Chi sono le missionarie? Donne che vanno oltre, che “partono verso orizzonti lontani e luoghi remoti in cui vivono e, spesso, muoiono da
martiri, nel senso di testimoni. E quelle che, ‘senza battello’, oltrepassano frontiere culturali, sociali e spirituali per raggiungere l’altro”. E’ dedicato alle missionarie il numero di febbraio di Donne Chiesa Mondo, mensile femminile de L’Osservatore Romano. Come ricorda papa Francesco nel messaggio per la scorsa Giornata missionaria mondiale, la Chiesa di Cristo era, è e sarà sempre “in uscita” verso “i nuovi orizzonti geografici, sociali, esistenziali, verso i luoghi e le situazioni umane ‘di confine’”. In questo senso, la missione sarà sempre anche missio ad gentes. “Non è possibile tracciare un identikit rigido delle missionarie – scrive Lucia Capuzzi nell’editoriale – poiché la parola ‘missione’ ingloba un contenuto plurale, multidimensionale, policromo”. Nell’Ottocento avviene il boom missionario che, riferito al mandato
di convertire la popolazione e edificare una comunità ecclesiale si esprime in una formula che, annota Capuzzi,” paradossalmente, esclude le donne. Eppure, proprio questo periodo, vede il fiorire di straordinarie figure: le grandi suore missionarie, da Francesca Saverio Cabrini, apostola dei migranti, a Laura Montoya, pioniera della difesa degli indigeni amazzonici.

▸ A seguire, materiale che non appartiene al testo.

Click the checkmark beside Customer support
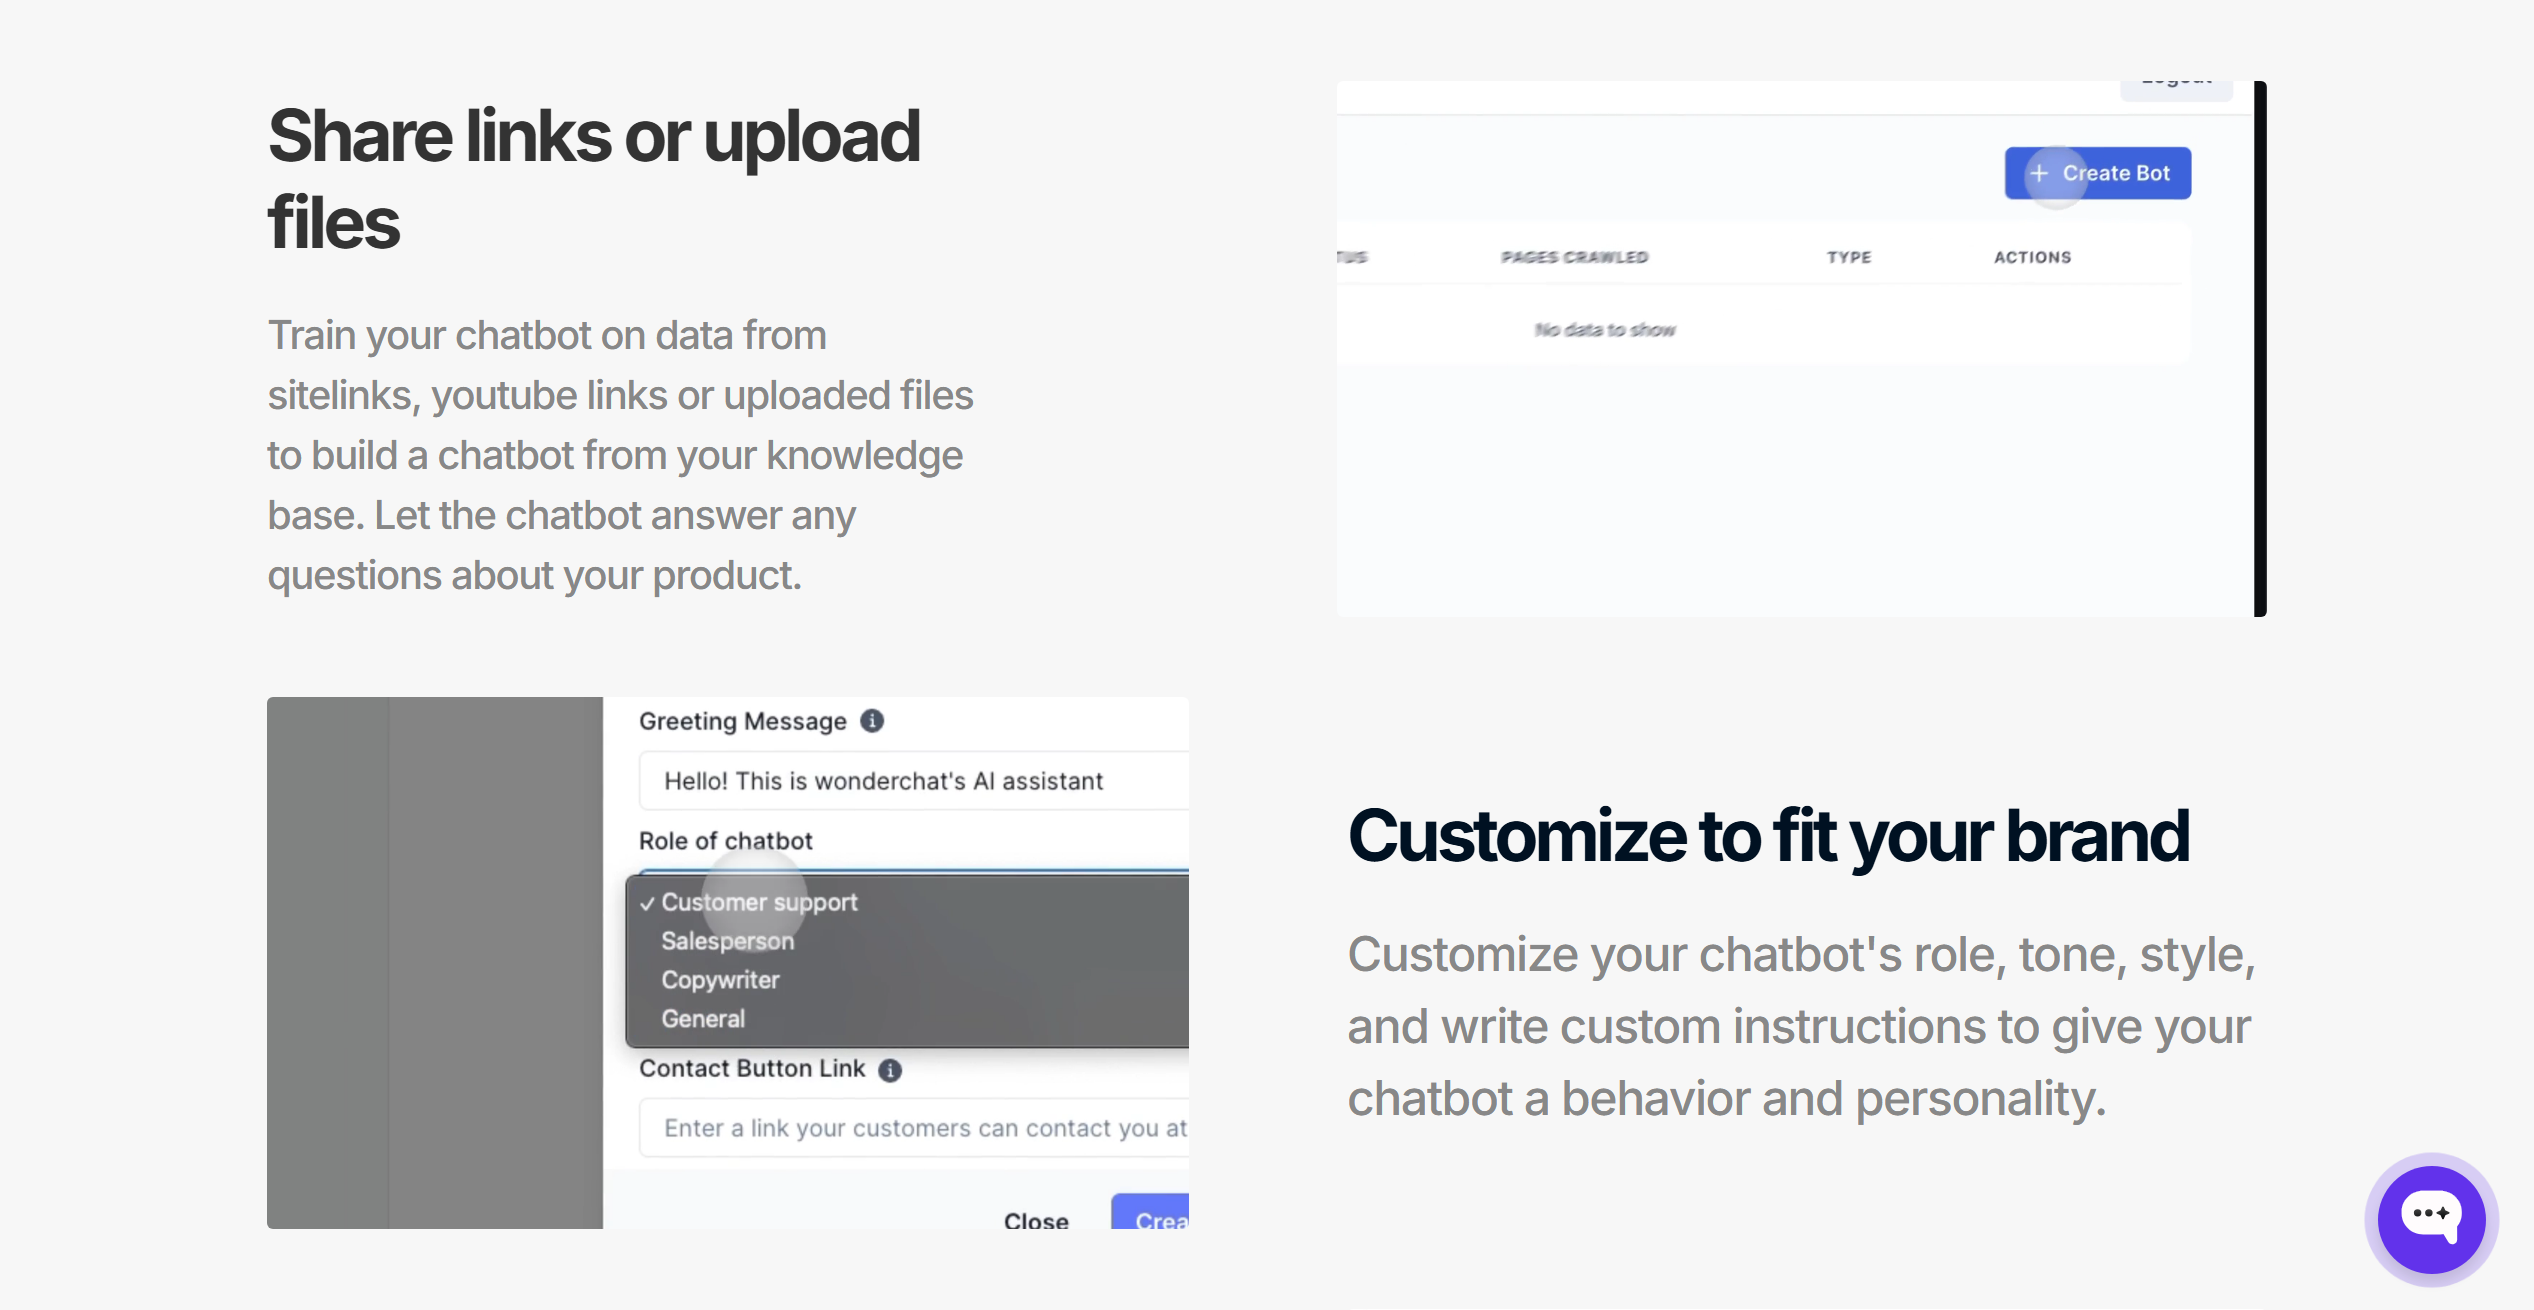coord(647,903)
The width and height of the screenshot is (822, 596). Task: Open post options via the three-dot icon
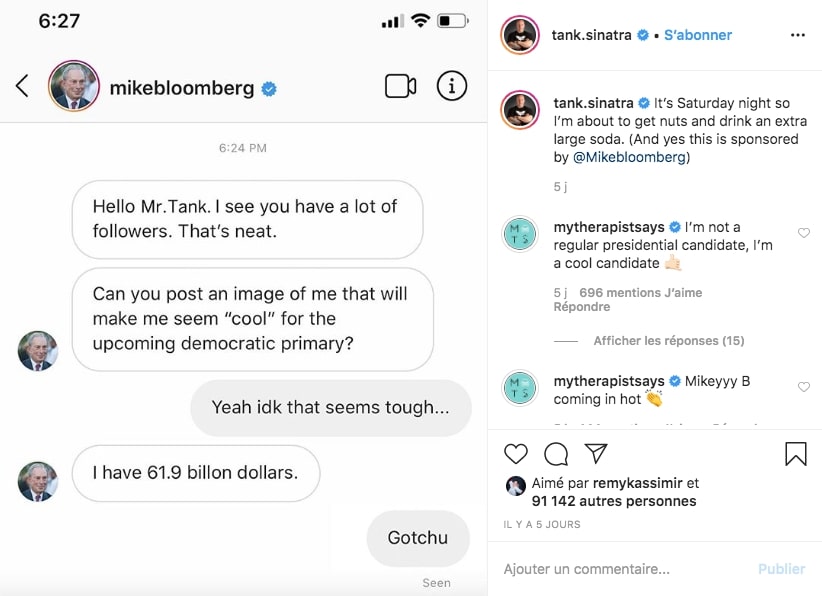click(799, 35)
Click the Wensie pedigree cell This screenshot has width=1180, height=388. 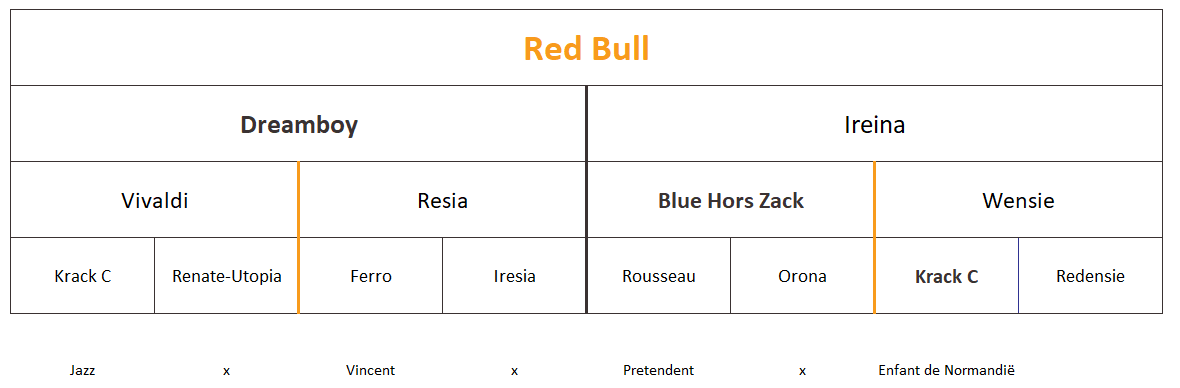click(x=1018, y=200)
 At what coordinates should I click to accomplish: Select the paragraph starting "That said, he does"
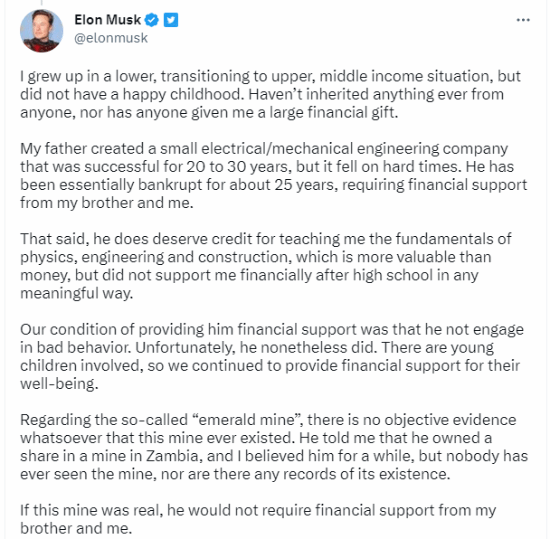(x=266, y=266)
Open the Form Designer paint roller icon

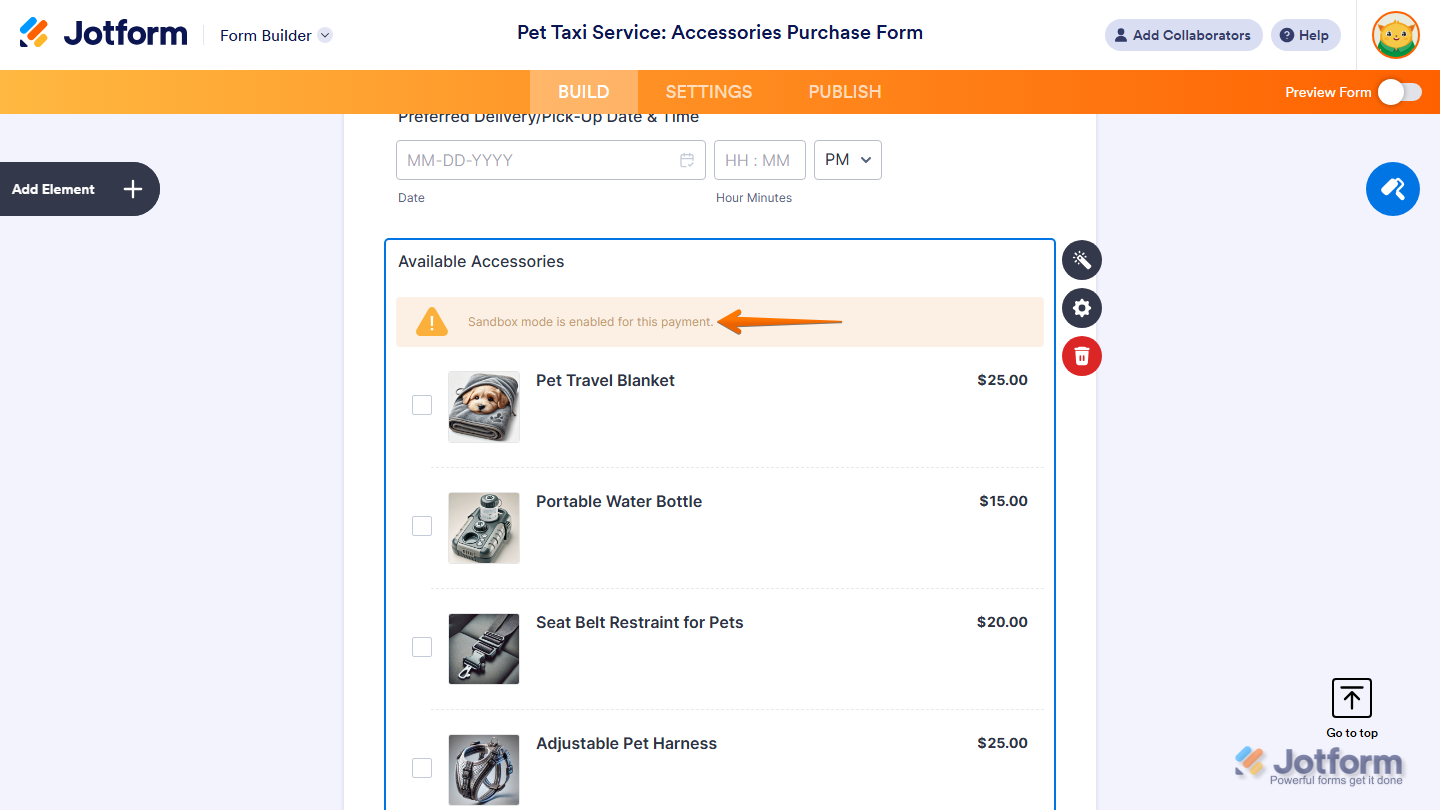point(1392,189)
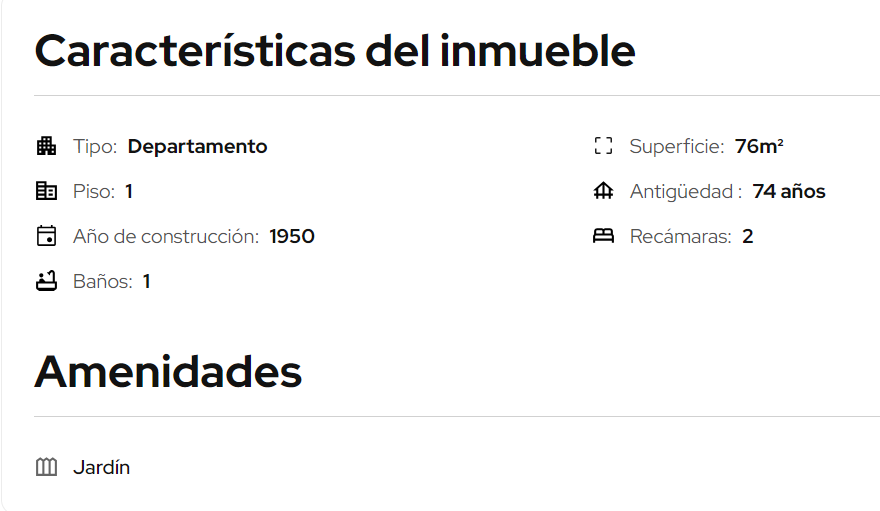Click the Antigüedad label text
This screenshot has width=880, height=511.
[686, 191]
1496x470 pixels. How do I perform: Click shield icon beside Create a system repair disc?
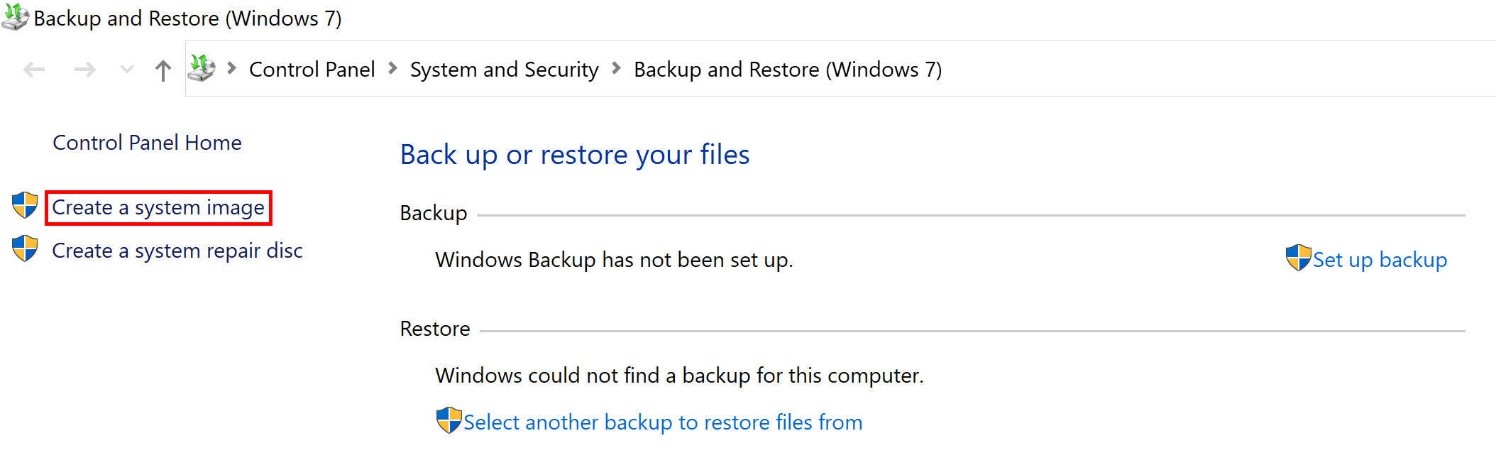point(25,248)
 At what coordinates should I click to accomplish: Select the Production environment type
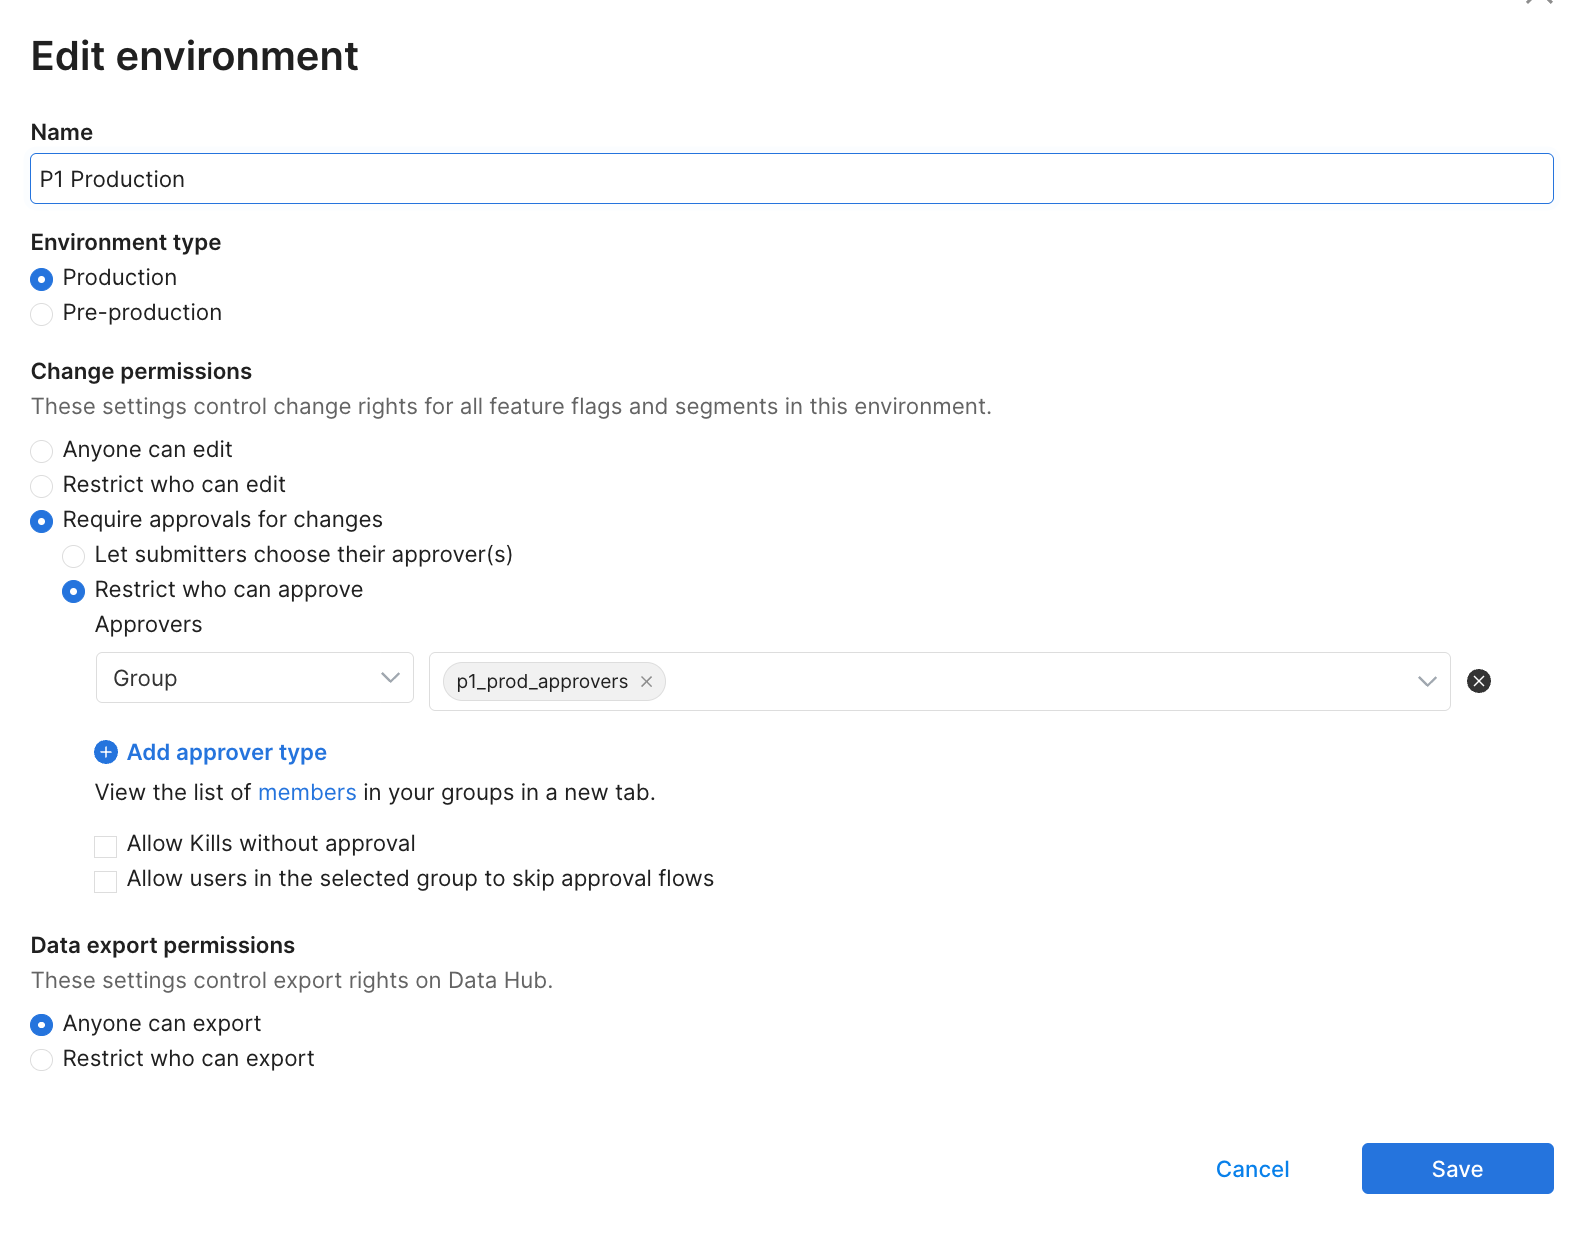(x=42, y=279)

Donne che sono andate oltre in molti sensi, inclusi i pregiudizi nei propri confronti”. E ancora, tra le tante, Maria Caspio, Luigia Zago e Isabella Zadrich, che nel 1872 danno vita al nucleo originario di quello che poi sarà il primo Istituto femminile esclusivamente missionario nato in Italia: le Pie madri della Nigrizia, e Regina, Mary, Veronika, le suore uccise in Sud Sudan.